▸ Work to complete:
**A.** Quote the parunoflast study summary word for word, starting with "- Parunoflast reduced" and going on through "of liver inflammation.".
**B.** In the parunoflast study summary, how many adults did the phase 2a study enroll?
**C.** Using the parunoflast study summary, explain in one to three sentences why the NLRP3 inflammasome matters in atherosclerosis.

Key Points
- NLRP3 inhibition with parunoflast was safe and well tolerated in obese patients with elevated cardiovascular risk.
- Parunoflast reduced high-sensitivity C-reactive protein (hsCRP) by approximately 70-80%, both alone and in combination with semaglutide.
- Treatment with parunoflast also reduced interleukin-6, fibrinogen, and lipoprotein(a), with additional improvements in markers of liver inflammation.
Inflammation plays a central role in atherosclerosis, with activation of the NLRP3 inflammasome driving production of interleukin-1β and interleukin-18 and amplifying downstream inflammatory signaling, including interleukin-6 and C-reactive protein (CRP). Prior clinical evidence has demonstrated that targeting inflammation can reduce cardiovascular risk, yet therapies directly targeting upstream inflammatory pathways remain under investigation.
On March 30, 2026, Dr. Peter Libby presented results from a phase 2a study evaluating VTX3232, now named parunoflast, a potent, selective, orally bioavailable NLRP3 inflammasome inhibitor, administered alone or in combination with semaglutide, at the American College of Cardiology Scientific Sessions in New Orleans, LA.
The phase 2a, multicenter, randomized, double-blind, placebo-controlled study enrolled 175 adults. These participants had a body mass index between 30 and 42 kg/m², elevated baseline hsCRP levels (≥2 mg/L), and stable hypertension or hyperlipidemia but without diabetes. Participants were randomized in a 1:1:1:1 fashion to receive placebo, parunoflast, semaglutide, or the combination of parunoflast and semaglutide. The primary endpoint was safety and tolerability, with secondary endpoints including changes in hsCRP and additional biomarkers of systemic and hepatic inflammation. Over 87% of participants completed the 12-week treatment period. The study population was relatively young, predominantly female, and included diverse ethnic representation. Baseline hsCRP levels ranged between 3 and 5 mg/L, consistent with a population exhibiting active systemic inflammation.

▸ Data for analysis:
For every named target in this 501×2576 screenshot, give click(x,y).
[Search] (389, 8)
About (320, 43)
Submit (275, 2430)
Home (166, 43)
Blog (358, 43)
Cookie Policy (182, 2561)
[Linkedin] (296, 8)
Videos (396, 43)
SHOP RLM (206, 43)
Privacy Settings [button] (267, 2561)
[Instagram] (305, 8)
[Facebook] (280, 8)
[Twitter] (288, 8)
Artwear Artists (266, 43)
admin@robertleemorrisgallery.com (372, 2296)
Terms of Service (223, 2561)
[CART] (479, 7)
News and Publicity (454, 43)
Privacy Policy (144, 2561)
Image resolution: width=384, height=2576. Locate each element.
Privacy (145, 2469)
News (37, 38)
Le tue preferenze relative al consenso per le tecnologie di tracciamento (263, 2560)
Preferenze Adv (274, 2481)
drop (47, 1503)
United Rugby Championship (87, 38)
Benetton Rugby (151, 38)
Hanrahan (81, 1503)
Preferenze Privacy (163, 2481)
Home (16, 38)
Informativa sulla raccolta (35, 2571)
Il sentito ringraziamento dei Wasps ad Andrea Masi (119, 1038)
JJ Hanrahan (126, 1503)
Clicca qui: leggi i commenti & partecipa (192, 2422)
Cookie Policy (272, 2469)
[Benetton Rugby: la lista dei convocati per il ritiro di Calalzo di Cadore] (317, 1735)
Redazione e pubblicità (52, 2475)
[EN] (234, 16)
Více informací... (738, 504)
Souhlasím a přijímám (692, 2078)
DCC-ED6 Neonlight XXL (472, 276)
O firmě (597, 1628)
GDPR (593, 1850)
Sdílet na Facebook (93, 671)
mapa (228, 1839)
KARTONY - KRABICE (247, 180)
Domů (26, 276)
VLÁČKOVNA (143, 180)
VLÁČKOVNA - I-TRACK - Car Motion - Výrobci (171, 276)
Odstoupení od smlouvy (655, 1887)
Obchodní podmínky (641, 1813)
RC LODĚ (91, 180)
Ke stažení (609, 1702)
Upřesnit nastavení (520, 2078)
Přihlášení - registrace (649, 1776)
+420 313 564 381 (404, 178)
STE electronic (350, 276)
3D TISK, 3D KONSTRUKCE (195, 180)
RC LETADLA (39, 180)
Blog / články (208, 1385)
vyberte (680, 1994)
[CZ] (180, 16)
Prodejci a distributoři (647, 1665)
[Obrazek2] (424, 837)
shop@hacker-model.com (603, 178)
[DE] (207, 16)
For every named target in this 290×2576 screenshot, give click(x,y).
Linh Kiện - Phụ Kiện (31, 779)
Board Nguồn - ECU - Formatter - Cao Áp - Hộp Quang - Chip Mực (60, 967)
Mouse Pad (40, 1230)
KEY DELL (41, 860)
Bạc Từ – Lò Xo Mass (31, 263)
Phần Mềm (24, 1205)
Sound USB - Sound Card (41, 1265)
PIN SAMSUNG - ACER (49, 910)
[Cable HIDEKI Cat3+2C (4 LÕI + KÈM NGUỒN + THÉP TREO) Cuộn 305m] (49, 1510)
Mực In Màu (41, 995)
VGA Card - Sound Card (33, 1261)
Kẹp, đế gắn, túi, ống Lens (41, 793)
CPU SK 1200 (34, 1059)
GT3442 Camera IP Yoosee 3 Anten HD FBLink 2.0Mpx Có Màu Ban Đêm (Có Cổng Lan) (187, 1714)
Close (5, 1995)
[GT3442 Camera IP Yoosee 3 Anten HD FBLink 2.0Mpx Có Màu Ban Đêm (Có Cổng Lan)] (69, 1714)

▸ Answers to this exercise:
**A.**
- Parunoflast reduced high-sensitivity C-reactive protein (hsCRP) by approximately 70-80%, both alone and in combination with semaglutide.
- Treatment with parunoflast also reduced interleukin-6, fibrinogen, and lipoprotein(a), with additional improvements in markers of liver inflammation.

**B.** 175 adults.

**C.** Inflammation plays a central role in atherosclerosis. Activation of the NLRP3 inflammasome drives production of interleukin-1β and interleukin-18 and amplifies downstream inflammatory signaling, including interleukin-6 and C-reactive protein.